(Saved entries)
--------

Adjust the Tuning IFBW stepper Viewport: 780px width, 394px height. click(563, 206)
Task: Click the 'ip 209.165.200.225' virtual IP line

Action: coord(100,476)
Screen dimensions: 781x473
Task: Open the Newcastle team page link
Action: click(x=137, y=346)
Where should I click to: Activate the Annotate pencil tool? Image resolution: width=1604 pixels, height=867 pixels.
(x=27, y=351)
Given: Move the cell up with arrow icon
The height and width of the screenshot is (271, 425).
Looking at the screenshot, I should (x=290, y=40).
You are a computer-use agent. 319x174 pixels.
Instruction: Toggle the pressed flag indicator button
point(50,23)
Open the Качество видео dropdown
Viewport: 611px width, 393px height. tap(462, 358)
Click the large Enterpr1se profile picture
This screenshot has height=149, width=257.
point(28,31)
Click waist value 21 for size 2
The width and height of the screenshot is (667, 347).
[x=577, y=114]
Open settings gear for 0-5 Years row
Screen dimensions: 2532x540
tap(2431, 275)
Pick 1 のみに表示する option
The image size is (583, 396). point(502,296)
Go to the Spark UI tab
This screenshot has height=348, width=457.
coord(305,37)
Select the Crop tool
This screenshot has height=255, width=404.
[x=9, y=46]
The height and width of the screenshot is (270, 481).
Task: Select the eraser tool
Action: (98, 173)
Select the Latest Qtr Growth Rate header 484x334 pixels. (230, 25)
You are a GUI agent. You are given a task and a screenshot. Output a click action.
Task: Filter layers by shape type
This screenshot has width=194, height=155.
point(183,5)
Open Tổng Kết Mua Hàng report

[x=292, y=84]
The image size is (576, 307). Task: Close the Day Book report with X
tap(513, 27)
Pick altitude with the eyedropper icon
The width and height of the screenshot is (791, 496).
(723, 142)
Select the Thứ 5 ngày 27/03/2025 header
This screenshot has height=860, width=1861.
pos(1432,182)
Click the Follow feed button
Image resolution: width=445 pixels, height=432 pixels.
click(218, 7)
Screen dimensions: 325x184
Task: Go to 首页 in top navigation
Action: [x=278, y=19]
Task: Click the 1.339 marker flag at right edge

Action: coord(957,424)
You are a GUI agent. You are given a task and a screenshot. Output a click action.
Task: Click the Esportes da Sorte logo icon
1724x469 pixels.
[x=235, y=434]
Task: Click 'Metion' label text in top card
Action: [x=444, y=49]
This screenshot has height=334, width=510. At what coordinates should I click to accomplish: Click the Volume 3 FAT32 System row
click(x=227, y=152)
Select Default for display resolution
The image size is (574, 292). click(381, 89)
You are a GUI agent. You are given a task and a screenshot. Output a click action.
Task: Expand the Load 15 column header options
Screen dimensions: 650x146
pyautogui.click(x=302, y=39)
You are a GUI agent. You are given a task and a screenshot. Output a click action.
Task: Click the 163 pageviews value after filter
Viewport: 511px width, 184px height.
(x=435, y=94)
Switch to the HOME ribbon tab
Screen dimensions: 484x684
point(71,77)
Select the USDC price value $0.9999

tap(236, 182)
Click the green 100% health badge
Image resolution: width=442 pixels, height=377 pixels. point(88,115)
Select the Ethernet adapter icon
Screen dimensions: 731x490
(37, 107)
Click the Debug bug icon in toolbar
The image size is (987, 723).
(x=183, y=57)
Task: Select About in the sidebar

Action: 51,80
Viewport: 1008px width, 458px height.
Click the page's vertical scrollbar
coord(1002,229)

--------

> [Task goal]:
In the records above, find the line with "Task: Click the Esportes da Sorte logo icon"; write out exactly that line and each one after it, stopping after the line with "Task: Click the 163".

> [Response to this exercise]:
Task: Click the Esportes da Sorte logo icon
1724x469 pixels.
[x=235, y=434]
Task: Click 'Metion' label text in top card
Action: [x=444, y=49]
This screenshot has height=334, width=510. At what coordinates should I click to accomplish: Click the Volume 3 FAT32 System row
click(x=227, y=152)
Select Default for display resolution
The image size is (574, 292). click(381, 89)
You are a GUI agent. You are given a task and a screenshot. Output a click action.
Task: Expand the Load 15 column header options
Screen dimensions: 650x146
pyautogui.click(x=302, y=39)
You are a GUI agent. You are given a task and a screenshot. Output a click action.
Task: Click the 163 pageviews value after filter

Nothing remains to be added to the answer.